The core of the frustration is how *everywhere* RDNA2 still is. People are pointing out it’s not just in desktop GPUs like the 6700 XT or 6800 XT—which many bought recently as great value cards—but it’s also the graphics inside the current PlayStation and Xbox consoles, a huge number of budget laptops with Ryzen APUs, and even the latest Ryzen 9000 series desktop processors. So the idea that it’s being phased out from active driver updates feels wildly premature to a lot of folks. One person put it perfectly: dropping the older, less common RDNA1 makes sense, but RDNA2 is absolutely still relevant and not that old.

This feeling gets amplified when you look at the competition. There’s a real bitter comparison to NVIDIA’s support lifespan. Multiple comments highlight how even 10-year-old NVIDIA cards, like the GTX 900 series, just stopped getting updates *last month*. Meanwhile, someone who bought a top-tier AMD RDNA2 card in 2023 is now looking at the end of the line for game-specific optimizations. That stings. People bought these cards, especially the ones with lots of VRAM, with the expectation of “fine wine” longevity—the idea that they’d age well. Now that whole concept is being thrown back in their faces, with several saying “fine wine” was just a fancy term for having bad drivers at launch that needed fixing later.

The discussion really zeroes in on a few key pain points. First, there’s a massive sense of betrayal from budget-conscious gamers. A lot of people specifically bought RDNA2 cards during or after the pandemic price craziness because they offered incredible performance per dollar compared to NVIDIA at the time. The sentiment is, “I planned to use this $250 card for 5-6 years, and now you’re cutting support while it’s still perfectly capable?” They feel forced into an upgrade cycle they didn’t sign up for, especially when the next-gen budget options don’t offer a massive leap.

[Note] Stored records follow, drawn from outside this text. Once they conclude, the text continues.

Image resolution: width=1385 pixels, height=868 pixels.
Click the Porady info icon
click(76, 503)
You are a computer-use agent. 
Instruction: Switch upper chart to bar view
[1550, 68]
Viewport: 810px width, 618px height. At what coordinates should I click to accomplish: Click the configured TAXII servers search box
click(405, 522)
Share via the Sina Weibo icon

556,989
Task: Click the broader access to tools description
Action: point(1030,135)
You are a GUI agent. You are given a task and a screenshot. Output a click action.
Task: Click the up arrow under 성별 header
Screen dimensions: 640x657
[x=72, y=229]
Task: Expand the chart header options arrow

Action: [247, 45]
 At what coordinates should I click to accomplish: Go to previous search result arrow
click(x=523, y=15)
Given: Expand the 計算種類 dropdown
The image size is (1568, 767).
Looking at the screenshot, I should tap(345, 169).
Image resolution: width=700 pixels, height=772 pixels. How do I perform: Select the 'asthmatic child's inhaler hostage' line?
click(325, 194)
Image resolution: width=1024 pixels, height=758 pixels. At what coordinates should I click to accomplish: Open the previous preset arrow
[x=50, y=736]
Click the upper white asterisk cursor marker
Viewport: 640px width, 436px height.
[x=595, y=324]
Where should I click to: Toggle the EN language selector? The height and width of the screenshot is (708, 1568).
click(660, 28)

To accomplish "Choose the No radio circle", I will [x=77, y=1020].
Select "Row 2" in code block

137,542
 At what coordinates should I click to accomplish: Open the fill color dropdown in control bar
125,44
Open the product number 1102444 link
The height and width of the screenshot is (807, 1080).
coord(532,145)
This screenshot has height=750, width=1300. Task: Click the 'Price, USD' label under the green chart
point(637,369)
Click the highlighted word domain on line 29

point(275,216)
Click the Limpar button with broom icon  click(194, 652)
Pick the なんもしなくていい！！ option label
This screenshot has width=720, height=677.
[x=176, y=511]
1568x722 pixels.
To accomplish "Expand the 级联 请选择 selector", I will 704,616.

Second, there’s anger about specific products. The new ASUS ROG Ally X handheld console, which just launched, uses RDNA2. People are calling out the absurdity of a brand-new, $799 device using architecture that’s already being sunsetted for driver optimizations. Others mention specific laptops, like certain ASUS models with RX 6800S GPUs, that will lose support while much older NVIDIA laptops chug along. It makes AMD’s ecosystem feel fragmented and poorly planned.

Then there’s the broader strategic confusion. Many commenters see this as a classic “AMD shooting itself in the foot” moment. The RX 6000 series was arguably their most competitive and popular generation in years, often beating NVIDIA in raw value and VRAM. To alienate that entire user base seems like a baffling way to try and gain market share. The phrase “never miss an opportunity to miss an opportunity” got a lot of upvotes, which kinda sums it up. People are saying this erodes trust completely—why invest in AMD’s ecosystem if this is how you treat customers? Several are stating flatly that their next card will be NVIDIA or even Intel, because at least the support timeline is predictable.

Of course, there’s a bit of pushback in the thread. A few point out that the cards will still get critical security updates and bug fixes, just not day-one game optimizations. They argue that for older architectures, driver-level tweaks become less crucial over time. But even that is met with counter-examples of recent games that ran terribly without specific “game ready” driver updates. And the overarching feeling is that this move signals AMD doesn’t care about the gaming/consumer GPU market as much anymore, especially with all the talk about their big AI deals with OpenAI. The CEO, Lisa Su, gets mentioned directly, with the accusation that she’s following the money for shareholders, not gamers.

So yeah, the summary is a community that feels burned. They championed AMD as the value champion, often defending it against the “gimmicks” of ray tracing and AI features, only to feel abandoned first on the feature front and now on the basic support front. There’s a palpable sense that this might be a tipping point for a significant chunk of loyal users. The trust is broken, and the jokes about “Radeon being stupid exhibit #1523” are layered over a genuine and widespread disappointment.